## TASKS TO PERFORM
a) Decide whether each statement agrees with the Place Lab text, answering yes or no and quoting the words that settle it: (i) More than four million radio beacons have already been mapped. (ii) The device looks up beacon positions in a database held on a remote server. (iii) Current location systems work where people spend most of their time.
b) Write out the Place Lab text word for word, everything from "Place Lab Uses" down to "more convenient middleware.".
c) List every kind of nearby radio source that the Place Lab text gives as an example.
* Begin EXCERPT PROVIDED *
[FoRK] /. [Wireless Positioning]
Tue Oct 4 09:32:58 PDT 2005
Posted by: CmdrTaco, on 2005-10-04 15:47:00
An anonymous reader writes "This Intel-written whitepaper introduces a
way to determine location with the aid of freely accessible, nearby
radio sources, such as fixed Bluetooth devices, 802.11 access points,
and GSM cell towers. Basically, the device reads the IDs of these
local 'radio beacons' (each of which has a unique or semi-unique ID),
looks up their positions in a locally-cached database, and performs a
computation akin to triangulation. Intel created Place Lab in an
effort to satisfy the emerging requirement for location-awareness
within mobile devices such as smartphones, PDAs, and laptops, or even
moving vehicles. According to the whitepaper, over four million of the
required radio beacons have already been mapped."
----- End forwarded message -----
by Anthony LaMarca (Sep. 9, 2005)
Foreword: This whitepaper introduces an open source toolkit that lets mobile devices determine their locations with the aid of freely accessible, nearby radio sources, such as fixed Bluetooth devices, 802.11 access points, and GSM cell towers. Basically, the device reads the IDs of these local "radio beacons" (each of which has a unique or semi-unique ID), looks up their positions in a locally-cached database, and performs a computation akin to triangulation. Intel created Place Lab in an effort to satisfy the emerging requirement for location-awareness within mobile devices such as smartphones, PDAs, and laptops, or even moving vehicles. According to the whitepaper, over four million of the required radio beacons have already been mapped.
Place Lab Uses Radio Beacons to Enable Location Awareness
by Anthony LaMarca
Overview: Barriers to Device Positioning
Allowing users to discover and communicate their positions in the physical world has long been identified as a key component in emerging mobile computing applications [note 1]. Dozens of research and commercial location systems have been built using sensing technologies including ultrasonic time-of-flight, infrared proximity, radio signal strength and time-of-flight, optical vision, and electro-magnetic field strength. There have been many research and commercial efforts to improve accuracy and precision, shrink the size of the sensing hardware, simplify deployment and calibration of sensors, and provide more convenient middleware.
Despite these efforts, building and deploying location-aware applications that are usable by a wide variety of people in everyday situations is arguably no easier now than it was ten years ago. First and foremost, current location systems do not work where people spend most of their time; coverage in current systems is either constrained to outdoor environments or limited to a particular building or campus with installed sensing infrastructure. Applications like location-aware instant messaging fall flat if they only work for a fraction of users or only during a fraction of a user's day.
* End EXCERPT PROVIDED *
* Begin SUPPLIED MATERIAL *
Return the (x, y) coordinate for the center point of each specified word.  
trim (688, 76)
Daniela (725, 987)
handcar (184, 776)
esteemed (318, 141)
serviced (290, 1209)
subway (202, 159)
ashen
* End SUPPLIED MATERIAL *
## WORKED SOLUTIONS
a)
(i) Yes: "over four million of the required radio beacons have already been mapped"
(ii) No: "looks up their positions in a locally-cached database"
(iii) No: "current location systems do not work where people spend most of their time"

b)
Place Lab Uses Radio Beacons to Enable Location Awareness
by Anthony LaMarca
Overview: Barriers to Device Positioning
Allowing users to discover and communicate their positions in the physical world has long been identified as a key component in emerging mobile computing applications [note 1]. Dozens of research and commercial location systems have been built using sensing technologies including ultrasonic time-of-flight, infrared proximity, radio signal strength and time-of-flight, optical vision, and electro-magnetic field strength. There have been many research and commercial efforts to improve accuracy and precision, shrink the size of the sensing hardware, simplify deployment and calibration of sensors, and provide more convenient middleware.

c)
fixed Bluetooth devices
802.11 access points
GSM cell towers